Recent Interesting Science Articles (December 2017)

It’s time to do the last of these entries for the year.

  • The first of these highlight how evolution can work faster than you might expect. This article talks about a couple of cases but I’ll only summarize one of them here. It talks about snail kites a bird living in Florida that eats snails. Since a new type of snail arrived from South America, the birds seem to be evolving larger beaks to make it easier for them to feed on these larger snails. The rate of change is astonishing given that the snails only appeared in 2004.
  • The next article is a follow-up on an earlier announcement of how a team has created a bacterium using a six-letter genetic alphabet instead of the four usual bases. Now they’ve announced that the bacterium can make proteins containing amino acids that are not found in nature, which means that synthetic, tailor-made proteins will soon be available for use for a variety of purposes.
  • Continuing on with my series of pro-dog propaganda, a recent paper claims that while dogs don’t have the largest brains, they have an unusually high number of cortical neurons. Cats seem to have only about half the neurons of dogs and while bears have large brains, they only have around the same number of neurons as cats. The researchers were further surprised to note that domesticated species don’t have fewer neurons than their wild cousins, which was the prevailing assumption before this.

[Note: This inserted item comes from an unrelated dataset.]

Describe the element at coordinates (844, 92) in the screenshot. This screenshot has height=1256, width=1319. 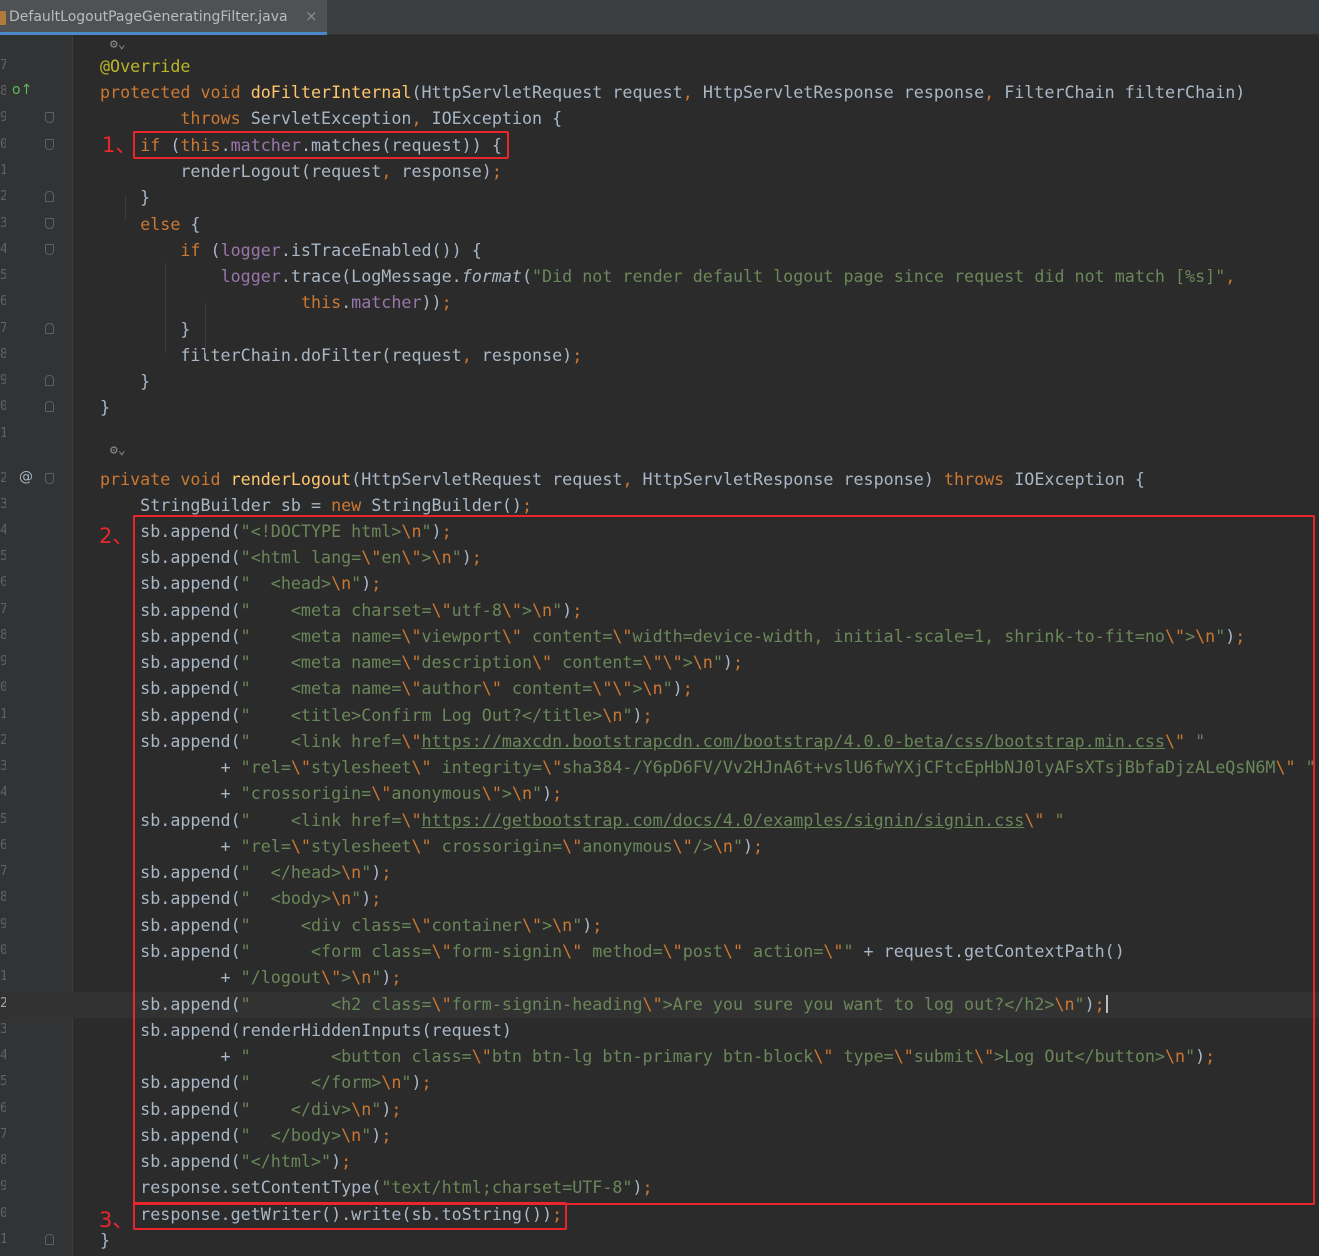
I see `code-token: HttpServletResponse response` at that location.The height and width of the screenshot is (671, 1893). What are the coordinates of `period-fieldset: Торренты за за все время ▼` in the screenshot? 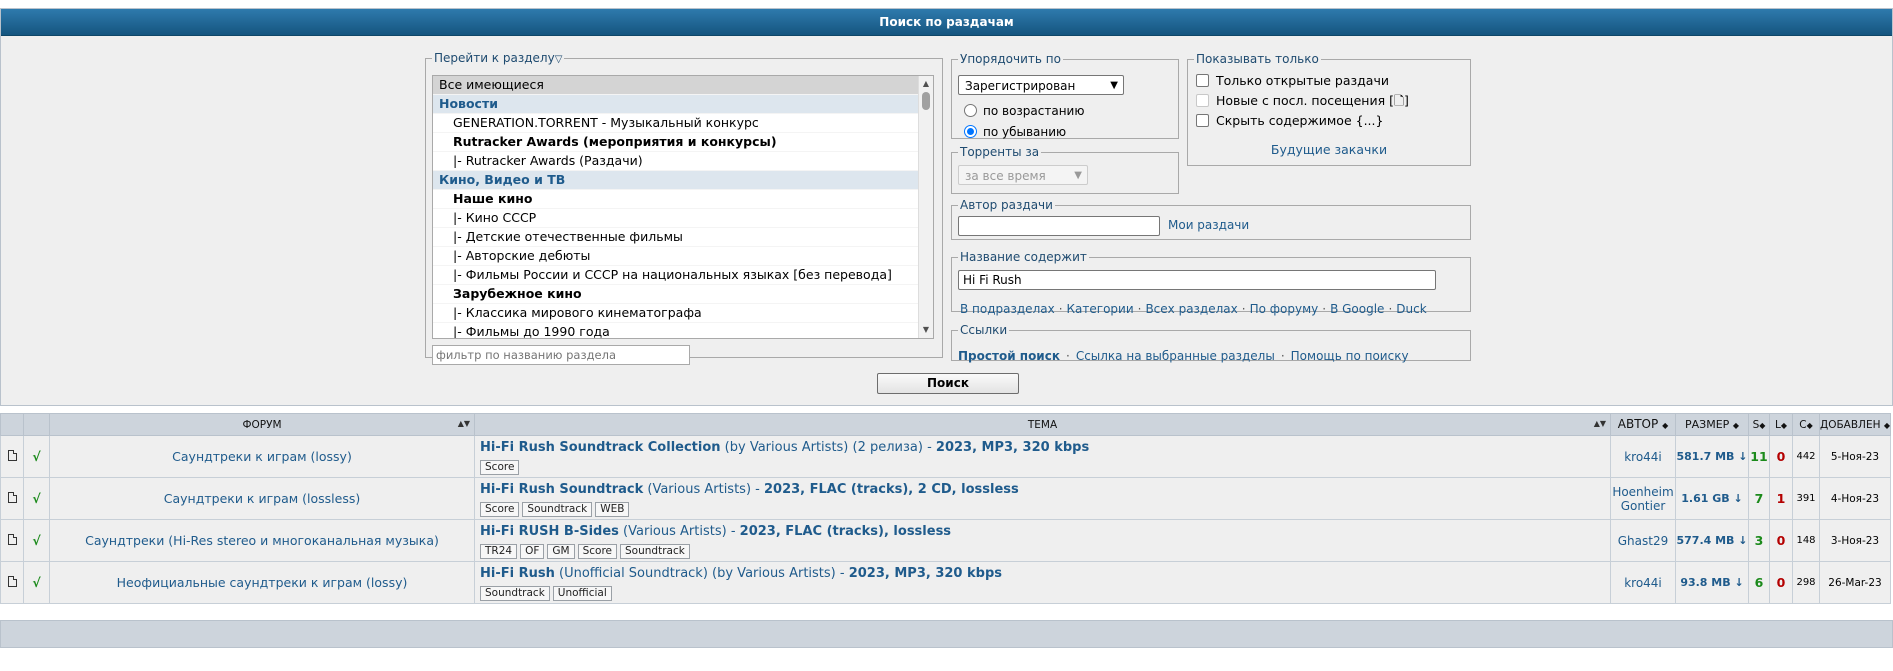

  • Next is a paper that attempts to quantify search costs by calculating how much shoppers lose out on if they accept the first price they see when buying common household goods instead of spending effort to shop around. The paper makes the rather surprising claim that the shopper who shops around gains a price advantage of only around 1% on average. This sounds too low to me but if it’s wrong I’m sure plenty of economists will want to challenge this paper.
  • Finally a paper that seems deliberately timed for the holiday season talks about the size of wine glasses in England over time. Between 1700 to 2017, the average capacity of wine glasses increased seven-fold. Perhaps of greater concern is that the increase was gradual up to the 1990s and then shot up markedly.